EXERCISE
Revise the listing below so that every "Given:" becomes "Goal:", and leave everything else unchanged.

DATA ROWS
***

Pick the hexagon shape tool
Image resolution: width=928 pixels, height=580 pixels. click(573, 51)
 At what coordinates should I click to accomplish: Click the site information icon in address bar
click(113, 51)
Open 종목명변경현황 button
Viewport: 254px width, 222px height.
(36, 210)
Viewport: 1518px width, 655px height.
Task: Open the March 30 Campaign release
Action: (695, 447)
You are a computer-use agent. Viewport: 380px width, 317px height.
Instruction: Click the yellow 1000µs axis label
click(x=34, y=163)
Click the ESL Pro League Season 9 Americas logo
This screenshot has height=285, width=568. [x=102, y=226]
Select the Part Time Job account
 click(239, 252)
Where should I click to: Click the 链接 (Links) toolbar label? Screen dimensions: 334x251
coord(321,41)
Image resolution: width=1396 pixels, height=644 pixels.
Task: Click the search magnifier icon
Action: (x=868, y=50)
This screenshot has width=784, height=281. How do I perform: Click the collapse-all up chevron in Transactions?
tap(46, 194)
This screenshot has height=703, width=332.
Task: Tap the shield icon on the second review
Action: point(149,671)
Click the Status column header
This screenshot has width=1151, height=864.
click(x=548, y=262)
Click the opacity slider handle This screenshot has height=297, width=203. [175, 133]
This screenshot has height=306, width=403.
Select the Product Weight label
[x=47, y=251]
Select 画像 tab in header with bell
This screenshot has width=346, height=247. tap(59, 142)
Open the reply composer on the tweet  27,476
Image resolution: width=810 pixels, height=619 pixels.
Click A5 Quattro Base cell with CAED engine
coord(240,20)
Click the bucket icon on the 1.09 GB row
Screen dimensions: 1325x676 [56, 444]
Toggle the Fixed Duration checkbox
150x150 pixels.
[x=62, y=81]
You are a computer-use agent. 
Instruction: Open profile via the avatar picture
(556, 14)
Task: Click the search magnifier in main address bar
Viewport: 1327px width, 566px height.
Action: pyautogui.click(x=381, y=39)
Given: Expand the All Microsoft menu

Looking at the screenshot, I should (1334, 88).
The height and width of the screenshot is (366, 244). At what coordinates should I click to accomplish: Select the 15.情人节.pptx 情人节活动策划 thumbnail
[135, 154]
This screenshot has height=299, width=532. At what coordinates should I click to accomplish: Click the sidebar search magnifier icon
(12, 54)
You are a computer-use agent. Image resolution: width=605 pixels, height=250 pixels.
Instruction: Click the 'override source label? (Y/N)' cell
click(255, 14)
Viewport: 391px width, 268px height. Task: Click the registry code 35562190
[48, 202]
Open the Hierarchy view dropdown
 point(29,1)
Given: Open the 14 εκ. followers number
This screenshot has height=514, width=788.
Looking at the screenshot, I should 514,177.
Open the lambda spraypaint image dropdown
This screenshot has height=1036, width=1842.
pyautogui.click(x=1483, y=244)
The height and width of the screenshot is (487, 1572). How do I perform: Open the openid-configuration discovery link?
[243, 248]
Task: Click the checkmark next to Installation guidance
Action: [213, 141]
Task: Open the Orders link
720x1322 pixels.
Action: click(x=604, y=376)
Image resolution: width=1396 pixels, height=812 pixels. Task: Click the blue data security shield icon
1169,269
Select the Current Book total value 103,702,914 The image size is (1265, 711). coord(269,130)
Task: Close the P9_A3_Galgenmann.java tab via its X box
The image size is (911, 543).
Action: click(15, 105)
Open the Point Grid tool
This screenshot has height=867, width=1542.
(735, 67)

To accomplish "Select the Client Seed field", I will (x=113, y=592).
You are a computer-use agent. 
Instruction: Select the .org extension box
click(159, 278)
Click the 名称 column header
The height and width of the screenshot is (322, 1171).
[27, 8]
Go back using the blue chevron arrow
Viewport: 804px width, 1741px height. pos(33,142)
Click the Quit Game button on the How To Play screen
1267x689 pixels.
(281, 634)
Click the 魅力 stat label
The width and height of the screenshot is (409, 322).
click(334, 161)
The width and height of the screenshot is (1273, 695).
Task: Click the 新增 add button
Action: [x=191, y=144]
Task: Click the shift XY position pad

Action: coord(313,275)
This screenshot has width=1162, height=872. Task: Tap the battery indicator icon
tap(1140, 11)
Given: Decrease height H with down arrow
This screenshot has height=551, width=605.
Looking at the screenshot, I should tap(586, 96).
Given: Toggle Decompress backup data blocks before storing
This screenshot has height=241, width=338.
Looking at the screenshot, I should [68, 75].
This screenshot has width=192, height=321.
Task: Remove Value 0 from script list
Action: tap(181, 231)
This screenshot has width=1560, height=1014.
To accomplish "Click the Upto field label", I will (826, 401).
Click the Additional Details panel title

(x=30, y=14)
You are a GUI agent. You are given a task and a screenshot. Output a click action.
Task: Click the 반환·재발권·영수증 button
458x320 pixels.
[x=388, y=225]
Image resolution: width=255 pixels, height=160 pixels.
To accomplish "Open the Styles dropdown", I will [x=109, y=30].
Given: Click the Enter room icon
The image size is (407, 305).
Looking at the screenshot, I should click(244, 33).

***

SOLVED PROBLEM
Pick the hexagon shape tool
Image resolution: width=928 pixels, height=580 pixels. click(573, 51)
 At what coordinates should I click to accomplish: Click the site information icon in address bar
click(113, 51)
Open 종목명변경현황 button
Viewport: 254px width, 222px height.
(36, 210)
Viewport: 1518px width, 655px height.
Task: Open the March 30 Campaign release
Action: (695, 447)
You are a computer-use agent. Viewport: 380px width, 317px height.
Instruction: Click the yellow 1000µs axis label
click(x=34, y=163)
Click the ESL Pro League Season 9 Americas logo
This screenshot has height=285, width=568. [x=102, y=226]
Select the Part Time Job account
 click(239, 252)
Where should I click to: Click the 链接 (Links) toolbar label? Screen dimensions: 334x251
coord(321,41)
Image resolution: width=1396 pixels, height=644 pixels.
Task: Click the search magnifier icon
Action: (x=868, y=50)
This screenshot has width=784, height=281. How do I perform: Click the collapse-all up chevron in Transactions?
tap(46, 194)
This screenshot has height=703, width=332.
Task: Tap the shield icon on the second review
Action: point(149,671)
Click the Status column header
This screenshot has width=1151, height=864.
click(x=548, y=262)
Click the opacity slider handle This screenshot has height=297, width=203. [175, 133]
This screenshot has height=306, width=403.
Select the Product Weight label
[x=47, y=251]
Select 画像 tab in header with bell
This screenshot has width=346, height=247. tap(59, 142)
Open the reply composer on the tweet  27,476
Image resolution: width=810 pixels, height=619 pixels.
Click A5 Quattro Base cell with CAED engine
coord(240,20)
Click the bucket icon on the 1.09 GB row
Screen dimensions: 1325x676 [56, 444]
Toggle the Fixed Duration checkbox
150x150 pixels.
[x=62, y=81]
You are a computer-use agent. 
Instruction: Open profile via the avatar picture
(556, 14)
Task: Click the search magnifier in main address bar
Viewport: 1327px width, 566px height.
Action: pyautogui.click(x=381, y=39)
Goal: Expand the All Microsoft menu

Looking at the screenshot, I should (1334, 88).
The height and width of the screenshot is (366, 244). At what coordinates should I click to accomplish: Select the 15.情人节.pptx 情人节活动策划 thumbnail
[135, 154]
This screenshot has height=299, width=532. At what coordinates should I click to accomplish: Click the sidebar search magnifier icon
(12, 54)
You are a computer-use agent. Image resolution: width=605 pixels, height=250 pixels.
Instruction: Click the 'override source label? (Y/N)' cell
click(255, 14)
Viewport: 391px width, 268px height. Task: Click the registry code 35562190
[48, 202]
Open the Hierarchy view dropdown
 point(29,1)
Goal: Open the 14 εκ. followers number
This screenshot has height=514, width=788.
Looking at the screenshot, I should 514,177.
Open the lambda spraypaint image dropdown
This screenshot has height=1036, width=1842.
pyautogui.click(x=1483, y=244)
The height and width of the screenshot is (487, 1572). How do I perform: Open the openid-configuration discovery link?
[243, 248]
Task: Click the checkmark next to Installation guidance
Action: [213, 141]
Task: Open the Orders link
720x1322 pixels.
Action: click(x=604, y=376)
Image resolution: width=1396 pixels, height=812 pixels. Task: Click the blue data security shield icon
1169,269
Select the Current Book total value 103,702,914 The image size is (1265, 711). coord(269,130)
Task: Close the P9_A3_Galgenmann.java tab via its X box
The image size is (911, 543).
Action: click(15, 105)
Open the Point Grid tool
This screenshot has height=867, width=1542.
(735, 67)

To accomplish "Select the Client Seed field", I will (x=113, y=592).
You are a computer-use agent. 
Instruction: Select the .org extension box
click(159, 278)
Click the 名称 column header
The height and width of the screenshot is (322, 1171).
[27, 8]
Go back using the blue chevron arrow
Viewport: 804px width, 1741px height. pos(33,142)
Click the Quit Game button on the How To Play screen
1267x689 pixels.
(281, 634)
Click the 魅力 stat label
The width and height of the screenshot is (409, 322).
click(334, 161)
The width and height of the screenshot is (1273, 695).
Task: Click the 新增 add button
Action: [x=191, y=144]
Task: Click the shift XY position pad

Action: coord(313,275)
This screenshot has width=1162, height=872. Task: Tap the battery indicator icon
tap(1140, 11)
Goal: Decrease height H with down arrow
This screenshot has height=551, width=605.
Looking at the screenshot, I should tap(586, 96).
Goal: Toggle Decompress backup data blocks before storing
This screenshot has height=241, width=338.
Looking at the screenshot, I should [68, 75].
This screenshot has width=192, height=321.
Task: Remove Value 0 from script list
Action: tap(181, 231)
This screenshot has width=1560, height=1014.
To accomplish "Click the Upto field label", I will (826, 401).
Click the Additional Details panel title

(x=30, y=14)
You are a GUI agent. You are given a task and a screenshot. Output a click action.
Task: Click the 반환·재발권·영수증 button
458x320 pixels.
[x=388, y=225]
Image resolution: width=255 pixels, height=160 pixels.
To accomplish "Open the Styles dropdown", I will [x=109, y=30].
Goal: Click the Enter room icon
The image size is (407, 305).
Looking at the screenshot, I should click(244, 33).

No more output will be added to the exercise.